* Yönergeler:
[1] Kaynak metne göre Birkan Mertol, darbe girişiminden sonraki birlik ve beraberliğin neyle taçlandırılması gerektiğini söylüyor?
[2] Kaynak metinde "Saadet Partisi İl" sözlerinden başlayıp "güçlerine teşekkürlerini sundu." sözlerine kadar, bu sözler de dahil, olan kısmı hiç değiştirmeden yazın.

* Kaynak Metin:
☆ ☆ ☆ ☆ ☆

Saadet Partisi İl Başkanı Birkan Mertol, 15 Temmuz darbe girişiminin ardından halkın sokaklara dökülerek darbe girişimini önlemesini tarihi bir sınav olarak adlandırdı ve sokaklara dökülen vatandaşlara, Türk Silahlı kuvvetlerine ve Emniyet güçlerine teşekkürlerini sundu.

Milletimiz 15 Temmuz gecesi, tarihi bir sınav vermiş, ortaya koyduğu cesaret ve kararlılıkla bu şer hareketini engellemeyi başarmıştır. Ben, bu münasebetle 15 Temmuz gecesi dünya tarihinde eşi benzeri olmayan bir direniş ve kahramanlık örneği gösteren aziz milletimize, şanlı Silahlı Kuvvetlerimize ve kahraman Emniyet güçlerimize bir kez daha minnet ve şükranlarımı sunuyorum.”

15 Temmuz gecesinin darbeciler için bir son olmasını dileyen Mertol, sorumluların en ağır bir şekilde cezalandırılmasını istedi.

 ‘’Hiç şüphesiz ki, darbeye teşebbüs eden, kanlı cunta hareketinin içinde yer alan, Milletine kurşun sıkan, Meclisine bomba atan bu canilerden elbette hesap sorulmalı ve en ağır şekilde cezalandırılmalıdır.’’

Saadet Partisi Düzce İl Başkanı Mertol, darbe girişiminden sonraki birlik ve beraberliğin bir anayasa ile taçlandırılması gerektiğini ve darbecilerle vatansever askerlerin karıştırılarak ordunun yıpratılmaması gerektiğini söyledi.

☆ ☆ ☆ ☆ ☆

* Eldeki Veriler:

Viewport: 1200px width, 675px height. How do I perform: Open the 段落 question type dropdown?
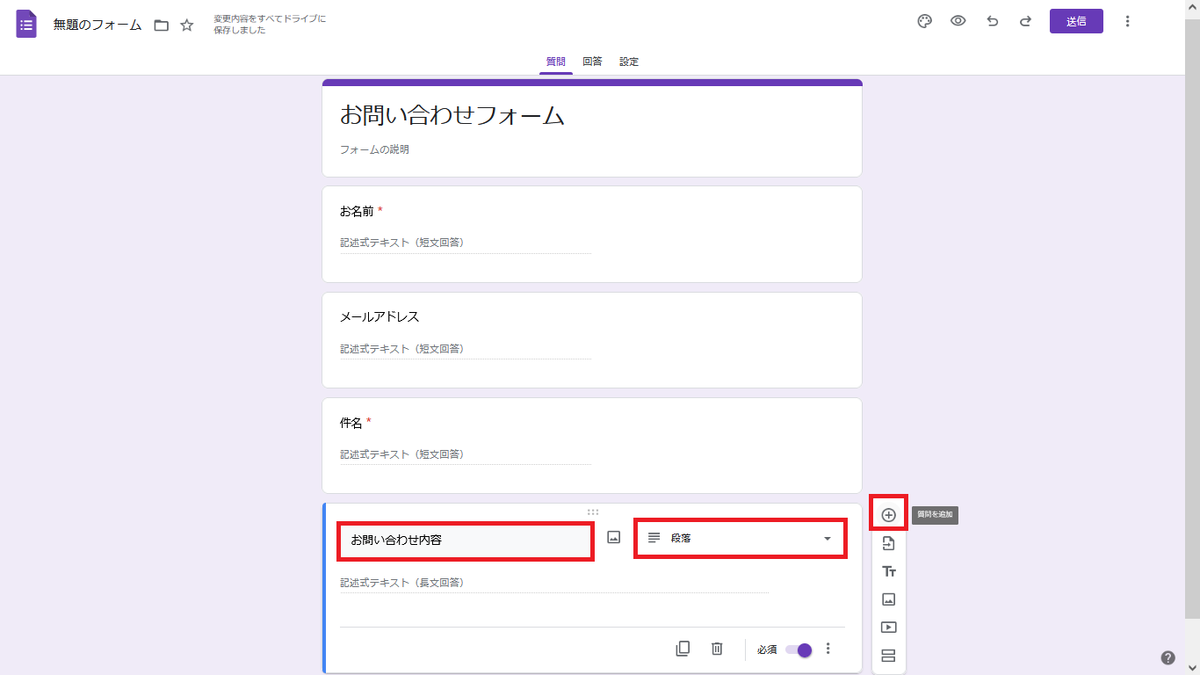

☆ ☆ ☆ ☆ ☆

* Cevaplar:
[1] Bir anayasa ile.

[2]
Saadet Partisi İl Başkanı Birkan Mertol, 15 Temmuz darbe girişiminin ardından halkın sokaklara dökülerek darbe girişimini önlemesini tarihi bir sınav olarak adlandırdı ve sokaklara dökülen vatandaşlara, Türk Silahlı kuvvetlerine ve Emniyet güçlerine teşekkürlerini sundu.